Many current sensor concepts are described in "Proceedings of the 5th
International Workshop on Structural Health Monitoring", Stanford University,
Stanford, CA, September 2005, edited by Fu-Kuo Chang. Current techniques use powered, discrete sensors that actively probe structures using ultrasound, or use highly sensitive ultrasonic microphones that 'listen' for cracks. In currently known sensor systems a compromise must be reached between a number of conflicting factors, such as the complexity of the sensor devices, the number needed to cover a given structure, the sensitivity of the sensor devices, the size and weight of sensor installations, and the overall cost of the sensor system. For example, if it is desired to monitor a ship's bulk for damage using prior-known discrete sensors, it is necessary to use a large number of sensors in order to reliably monitor the entire hull with an appropriate degree of sensitivity. However, the cost, complexity and weight of the system increases with the number of sensors used. Furthermore, individual connections must be made to each sensor. The reliability of any electrical system decreases as the number of electrical connections required increases. The production time for the structure also increases as the number of electrical connections increases, thereby also increasing manufacture costs. For example, fitting discrete strain gauges to a modern military aircraft can add several weeks to the production time. Such sensing systems, if used for damage detection are therefore not readily scalable.

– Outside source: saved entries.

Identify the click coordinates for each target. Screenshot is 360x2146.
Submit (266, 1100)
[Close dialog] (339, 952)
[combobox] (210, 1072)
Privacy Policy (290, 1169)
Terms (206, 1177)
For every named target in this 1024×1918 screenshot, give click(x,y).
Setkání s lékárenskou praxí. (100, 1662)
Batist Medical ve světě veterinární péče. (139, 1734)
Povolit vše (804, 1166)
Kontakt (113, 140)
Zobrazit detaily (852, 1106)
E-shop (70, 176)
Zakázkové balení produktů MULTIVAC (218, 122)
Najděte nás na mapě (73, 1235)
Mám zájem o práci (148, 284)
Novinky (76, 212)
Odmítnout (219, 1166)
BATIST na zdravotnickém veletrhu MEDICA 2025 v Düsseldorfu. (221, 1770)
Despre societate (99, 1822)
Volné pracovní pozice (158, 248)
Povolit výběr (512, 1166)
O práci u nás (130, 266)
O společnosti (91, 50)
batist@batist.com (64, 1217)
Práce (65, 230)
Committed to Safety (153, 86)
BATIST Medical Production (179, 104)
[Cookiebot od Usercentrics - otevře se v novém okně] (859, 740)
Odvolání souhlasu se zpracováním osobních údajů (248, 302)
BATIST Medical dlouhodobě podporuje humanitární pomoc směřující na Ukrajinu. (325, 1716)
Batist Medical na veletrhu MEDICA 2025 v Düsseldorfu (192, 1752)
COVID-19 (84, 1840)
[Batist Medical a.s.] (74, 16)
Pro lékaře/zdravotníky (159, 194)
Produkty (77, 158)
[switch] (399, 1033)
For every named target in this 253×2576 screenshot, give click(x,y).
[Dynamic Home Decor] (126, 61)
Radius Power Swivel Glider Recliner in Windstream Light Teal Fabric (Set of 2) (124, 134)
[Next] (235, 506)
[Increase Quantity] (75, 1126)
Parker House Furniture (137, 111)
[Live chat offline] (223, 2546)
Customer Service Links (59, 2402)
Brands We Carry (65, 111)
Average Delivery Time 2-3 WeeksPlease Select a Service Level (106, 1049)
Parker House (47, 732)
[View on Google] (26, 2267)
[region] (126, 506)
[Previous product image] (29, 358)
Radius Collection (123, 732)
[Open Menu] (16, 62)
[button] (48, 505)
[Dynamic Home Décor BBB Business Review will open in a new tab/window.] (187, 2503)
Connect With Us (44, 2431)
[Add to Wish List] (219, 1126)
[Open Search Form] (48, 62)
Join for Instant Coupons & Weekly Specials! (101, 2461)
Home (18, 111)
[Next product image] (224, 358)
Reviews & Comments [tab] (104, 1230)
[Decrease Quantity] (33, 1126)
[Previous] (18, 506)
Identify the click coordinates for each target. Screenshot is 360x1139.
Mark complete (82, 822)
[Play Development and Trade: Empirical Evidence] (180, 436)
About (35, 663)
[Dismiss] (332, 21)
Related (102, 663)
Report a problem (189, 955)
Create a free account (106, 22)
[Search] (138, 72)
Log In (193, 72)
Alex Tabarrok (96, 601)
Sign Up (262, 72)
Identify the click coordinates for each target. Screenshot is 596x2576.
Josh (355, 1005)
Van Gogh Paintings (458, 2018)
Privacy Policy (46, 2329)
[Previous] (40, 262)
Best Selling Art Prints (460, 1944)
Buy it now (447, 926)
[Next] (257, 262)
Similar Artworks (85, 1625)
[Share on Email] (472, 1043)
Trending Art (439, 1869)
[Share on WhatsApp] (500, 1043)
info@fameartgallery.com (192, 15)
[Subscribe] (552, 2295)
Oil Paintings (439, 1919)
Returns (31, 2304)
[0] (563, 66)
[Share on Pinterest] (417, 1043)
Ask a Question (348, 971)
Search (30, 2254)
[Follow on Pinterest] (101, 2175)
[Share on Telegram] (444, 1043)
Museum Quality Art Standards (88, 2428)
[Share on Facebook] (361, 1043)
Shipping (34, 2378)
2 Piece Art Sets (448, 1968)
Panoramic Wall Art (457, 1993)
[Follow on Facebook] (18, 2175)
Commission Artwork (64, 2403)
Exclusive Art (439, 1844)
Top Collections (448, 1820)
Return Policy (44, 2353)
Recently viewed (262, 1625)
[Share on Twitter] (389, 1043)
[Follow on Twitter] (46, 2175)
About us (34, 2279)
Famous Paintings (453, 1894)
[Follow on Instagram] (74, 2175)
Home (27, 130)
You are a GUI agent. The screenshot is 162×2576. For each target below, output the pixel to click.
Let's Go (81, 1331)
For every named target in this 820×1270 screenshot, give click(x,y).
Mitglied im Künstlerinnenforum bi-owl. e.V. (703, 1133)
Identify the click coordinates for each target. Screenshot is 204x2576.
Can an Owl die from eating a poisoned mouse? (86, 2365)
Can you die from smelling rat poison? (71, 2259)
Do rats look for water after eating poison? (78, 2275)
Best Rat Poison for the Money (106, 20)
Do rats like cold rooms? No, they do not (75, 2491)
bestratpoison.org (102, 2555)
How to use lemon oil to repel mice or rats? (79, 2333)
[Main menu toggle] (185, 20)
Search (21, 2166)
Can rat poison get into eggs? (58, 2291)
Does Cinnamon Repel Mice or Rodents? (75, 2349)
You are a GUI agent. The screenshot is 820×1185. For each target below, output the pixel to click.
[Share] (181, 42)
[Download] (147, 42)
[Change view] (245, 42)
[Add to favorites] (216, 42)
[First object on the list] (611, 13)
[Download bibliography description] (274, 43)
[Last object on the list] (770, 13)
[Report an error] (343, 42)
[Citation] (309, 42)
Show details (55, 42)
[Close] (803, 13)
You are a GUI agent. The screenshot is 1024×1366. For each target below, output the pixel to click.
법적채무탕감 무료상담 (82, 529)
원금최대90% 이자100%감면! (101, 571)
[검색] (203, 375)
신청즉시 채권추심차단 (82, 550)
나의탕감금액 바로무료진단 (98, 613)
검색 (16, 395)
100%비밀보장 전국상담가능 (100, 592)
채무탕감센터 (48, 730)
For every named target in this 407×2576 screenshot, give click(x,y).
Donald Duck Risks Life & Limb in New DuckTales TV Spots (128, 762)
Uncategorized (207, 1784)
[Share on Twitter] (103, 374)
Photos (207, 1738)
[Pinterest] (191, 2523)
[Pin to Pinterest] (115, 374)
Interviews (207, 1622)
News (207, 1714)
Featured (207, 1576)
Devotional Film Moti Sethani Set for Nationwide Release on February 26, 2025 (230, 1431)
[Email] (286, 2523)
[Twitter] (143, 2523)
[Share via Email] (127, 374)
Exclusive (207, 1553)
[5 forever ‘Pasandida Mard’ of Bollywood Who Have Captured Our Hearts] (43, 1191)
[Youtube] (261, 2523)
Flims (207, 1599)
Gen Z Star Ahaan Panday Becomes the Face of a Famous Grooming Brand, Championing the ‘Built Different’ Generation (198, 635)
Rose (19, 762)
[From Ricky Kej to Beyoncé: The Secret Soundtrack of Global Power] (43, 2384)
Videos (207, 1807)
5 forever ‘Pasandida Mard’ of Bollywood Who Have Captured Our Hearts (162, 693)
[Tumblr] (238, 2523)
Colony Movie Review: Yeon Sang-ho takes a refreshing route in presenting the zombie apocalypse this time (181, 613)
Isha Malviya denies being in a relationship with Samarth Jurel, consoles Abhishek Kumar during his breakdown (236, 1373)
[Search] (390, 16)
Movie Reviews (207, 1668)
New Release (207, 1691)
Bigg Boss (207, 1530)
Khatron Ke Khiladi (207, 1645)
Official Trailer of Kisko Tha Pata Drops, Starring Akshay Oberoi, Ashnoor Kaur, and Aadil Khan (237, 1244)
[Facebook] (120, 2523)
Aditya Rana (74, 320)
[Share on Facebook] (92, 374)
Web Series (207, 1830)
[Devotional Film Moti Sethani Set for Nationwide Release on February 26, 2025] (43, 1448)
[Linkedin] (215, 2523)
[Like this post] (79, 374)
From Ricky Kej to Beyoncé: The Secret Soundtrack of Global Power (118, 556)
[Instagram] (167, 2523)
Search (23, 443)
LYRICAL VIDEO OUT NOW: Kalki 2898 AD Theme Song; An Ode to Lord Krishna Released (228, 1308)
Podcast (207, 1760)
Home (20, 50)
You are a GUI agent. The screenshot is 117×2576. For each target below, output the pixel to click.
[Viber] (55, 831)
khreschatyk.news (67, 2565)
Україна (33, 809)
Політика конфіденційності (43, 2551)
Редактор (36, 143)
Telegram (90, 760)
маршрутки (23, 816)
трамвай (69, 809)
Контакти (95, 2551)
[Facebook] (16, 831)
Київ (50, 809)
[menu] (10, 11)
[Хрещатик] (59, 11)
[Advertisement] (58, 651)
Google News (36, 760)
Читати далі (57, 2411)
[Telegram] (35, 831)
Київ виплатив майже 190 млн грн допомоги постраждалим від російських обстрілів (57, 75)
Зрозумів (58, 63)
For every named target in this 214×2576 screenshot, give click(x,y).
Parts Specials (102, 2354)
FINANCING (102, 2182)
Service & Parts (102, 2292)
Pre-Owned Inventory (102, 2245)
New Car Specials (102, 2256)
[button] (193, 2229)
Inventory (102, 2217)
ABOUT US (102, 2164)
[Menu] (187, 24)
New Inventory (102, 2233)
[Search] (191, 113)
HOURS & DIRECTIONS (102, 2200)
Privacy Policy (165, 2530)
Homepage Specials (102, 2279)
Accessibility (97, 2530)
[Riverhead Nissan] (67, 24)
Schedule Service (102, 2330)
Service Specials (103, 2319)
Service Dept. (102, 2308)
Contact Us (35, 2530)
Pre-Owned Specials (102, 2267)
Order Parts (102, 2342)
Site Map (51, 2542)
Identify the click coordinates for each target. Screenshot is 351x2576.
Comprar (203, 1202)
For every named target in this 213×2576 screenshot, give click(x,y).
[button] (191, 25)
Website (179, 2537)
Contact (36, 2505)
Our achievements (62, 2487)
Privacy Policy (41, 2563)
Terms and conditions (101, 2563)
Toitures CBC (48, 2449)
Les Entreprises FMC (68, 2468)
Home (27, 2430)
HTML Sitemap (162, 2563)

One example of a prior-known system for damage detection is that described by Mark W. Lin, Ayo O. Abatan, and Musa B Danjaji in their paper "Electrical time domain reflectometry sensing cables as distributed stress/strain sensors in smart material systems", Proceedings of SPIE Volume 3042, pages 33 to 41 , June 1997. Lin et al. disclose the use of electrical time domain reflectometry (ETDR) for health monitoring applications of civil engineering structures. The ETDR sensing method disclosed by Lin et al. requires the use of a coaxial cable embedded in the structure. The cable is deformed by the stresses and strains to which the structure is exposed, and these deformations of the cable result in impedance changes which will partially reflect a signal propagating in the cable. The magnitude of the reflection is related to the degree of deformation of the cable, and so, by monitoring the cable, the stresses and strains to which the structure is exposed can be monitored. Unfortunately, it is not clear how the deformation of the cable relates to the stresses and strains to which the structure is subjected, and nor is it clear how an instantaneous measure of stresses and strains in the structure can be used to assess the level of damage to the structure.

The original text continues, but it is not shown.